An Investigation of the Informational Needs of Ovarian Cancer Patients and Their Supporters

Numerous Internet-based peer support groups exist to support the informational needs of patients with chronic illnesses. By analyzing the discussions available in the forum of a major ovarian cancer support group, the Ovarian Cancer National Alliance (OCNA), this study investigates the type of information that newly diagnosed ovarian cancer patients and their supporters seek. Using content analysis, 206 publicly available discussion posts exchanged on OCNA were analyzed by two researchers. Each discussion point was classified into one of the three broad themes that emerged: ovarian cancer-specific, treatment-related, or coping information. The discussion points were further analyzed using a multinomial logit model to predict the type of the desired information based on the role of the person looking for the information, the disease phase in which the information was sought, the emotional status of the information seeker, and the stage of the cancer. The results suggest that there is a wide variety of information seekers with divergent goals. Treatment-related material was the most sought-after information by patients, while coping information was most sought by supporters. When forum posts were negative in tone, the information seekers were more likely to be looking for ovarian cancer-specific information than either treatment-related information or coping information. This suggests that the presentation of ovarian cancer-specific information should be particularly sensitive to the negative emotional state of the people seeking this information.

An investigation of format modifications on the comprehension of information in consent form when presented on mobile devices

A major challenge associated with converting paper-based consent to electronic versions is to assure that the level of comprehension offered by the electronic consenting systems is not reduced. A randomized between-subject trial comparing patient comprehension with four different electronic consenting formats of the same consent information presented on an Apple iPad was conducted using a non-clinical sample of 32 participants.
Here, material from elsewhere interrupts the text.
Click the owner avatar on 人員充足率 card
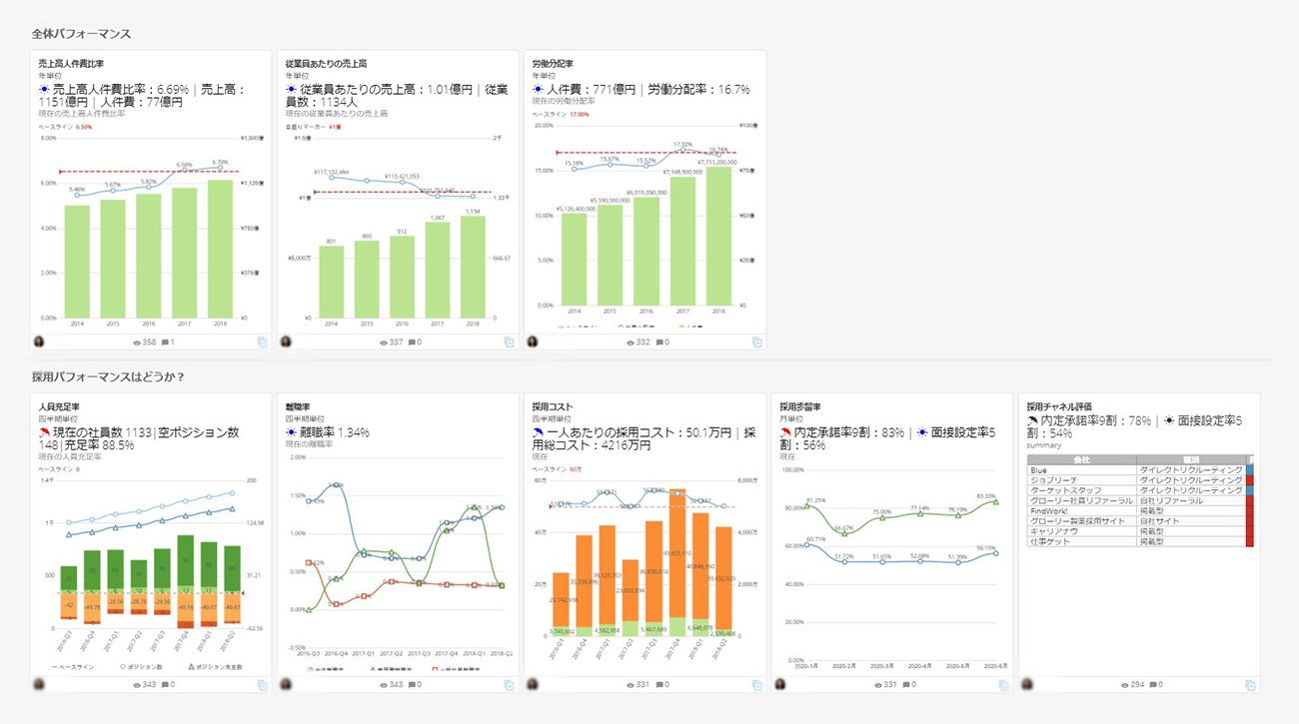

The formats were Text-Based, text-based with Text Being Read out, Video-Based and Video-Based with Subtitles. The participants were asked to read and complete a consent form in one of the formats. The participants were subsequently asked to complete a semantic comprehension quiz, the NASA Task Load Index and the computer system usability questionnaire (CSUQ). Upon completing the questionnaires, the participants took part in a retrospective think-aloud session to understand any difficulties they had using the consent forms. Statistically significant differences among the formats were found for task completion time, the mental demand and frustration sub-components of the NASA-TLX, and the comprehension quiz. Video with subtitles to convey consent information appears to be the best format among the formats tested for electronic consent presentation.